Required tasks
[1] Return the text of the coronary anomalies article between "Background Congenital coronary artery" and "identified by CTCA.", inclusive.
[2] Answer yes or no for each statement about the coronary anomalies article, and quote the words of the article that decide it: (a) The article is published under a CC BY-NC-ND 4.0 license. (b) Congenital coronary artery anomalies in adults are mostly found as incidental findings on computed tomography coronary angiography. (c) The abstract calls congenital coronary artery anomalies common.
[3] Continue the coronary anomalies article from the point where it stops.
Passage below:
CC BY-NC-ND 4.0 · Indian J Radiol Imaging 2021; 31(01): 138-149
DOI: 10.1055/s-0041-1730135
Original Article

Prevalence Rates of Congenital Coronary Anomalies and Coronary Variations in Adult Indian Population Using Dual-Source Computed Tomography Coronary Angiography: Analysis of Regional Distribution of Coronary Anomalies and the Need for Standardized Reporting Formats

Kartik P. Ganga
1   Department of Cardiovascular Radiology and Endovascular Interventions, All India Institute of Medical Sciences, New Delhi, India
,
Aayush Goyal
2   Department of Cardiothoracic and Vascular Surgery, All India Institute of Medical Sciences, New Delhi, India
,
Vineeta Ojha
1   Department of Cardiovascular Radiology and Endovascular Interventions, All India Institute of Medical Sciences, New Delhi, India
,
Siddharthan Deepti
3   Department of Cardiology, All India Institute of Medical Sciences, New Delhi, India
,
Sanjiv Sharma
1   Department of Cardiovascular Radiology and Endovascular Interventions, All India Institute of Medical Sciences, New Delhi, India
,
Sanjeev Kumar
1   Department of Cardiovascular Radiology and Endovascular Interventions, All India Institute of Medical Sciences, New Delhi, India
› Author Affiliations

Abstract

Background Congenital coronary artery anomalies (CCAA) are predominantly discovered as incidental findings on computed tomography coronary angiography (CTCA) of adults. They are rare but significant, considering their importance during endovascular or surgical interventions. This study describes the prevalence of CCAA and coronary variants (CV) in adults as identified by CTCA.
End of Passage.
Material provided below:
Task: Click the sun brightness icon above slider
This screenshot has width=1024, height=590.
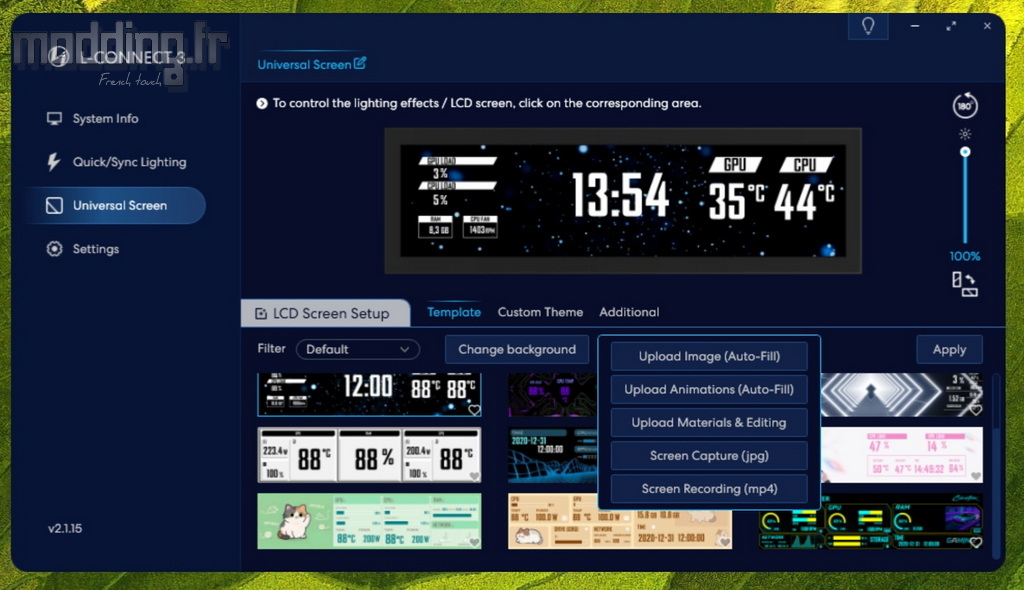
End of Material provided.
Responses in order
[1]
Background Congenital coronary artery anomalies (CCAA) are predominantly discovered as incidental findings on computed tomography coronary angiography (CTCA) of adults. They are rare but significant, considering their importance during endovascular or surgical interventions. This study describes the prevalence of CCAA and coronary variants (CV) in adults as identified by CTCA.

[2]
(a) Yes: "CC BY-NC-ND 4.0"
(b) Yes: "Congenital coronary artery anomalies (CCAA) are predominantly discovered as incidental findings on computed tomography coronary angiography (CTCA) of adults."
(c) No: "They are rare but significant"

[3]
Methods It is a retrospective evaluation of 7,694 CTCAs of adults performed in a tertiary care facility in North India.

Results CCAA and CV were observed in a total of 9.6% of patients. The most common CV was myocardial bridging, observed in 7.1%. Anomalies of origin and course were detected in 2.3% of the patients. The frequency of these anomalies in the right coronary artery, left main, left circumflex artery, and the left anterior descending artery arteries were 1.06, 0.41, 0.03, and 0.38%, respectively. The single coronary pattern was seen in 0.05% and coronary artery fistulas in 0.03%. Scrutiny of data on Indian regional distribution revealed differing definitions and inclusion and exclusion criteria, making comparisons difficult, highlighting the need for uniform definitions as well as the need to adopt a standardized reporting template and format.

Conclusion The prevalence of CCAA and CV is 9.6% in adult Indian patients undergoing CTCA. Prior knowledge of these anatomical finding can prevent a catastrophe during surgery or endovascular interventions. Hence, it is important that clinicians, as well as radiologists, are aware of these entities.

*These authors contributed equally.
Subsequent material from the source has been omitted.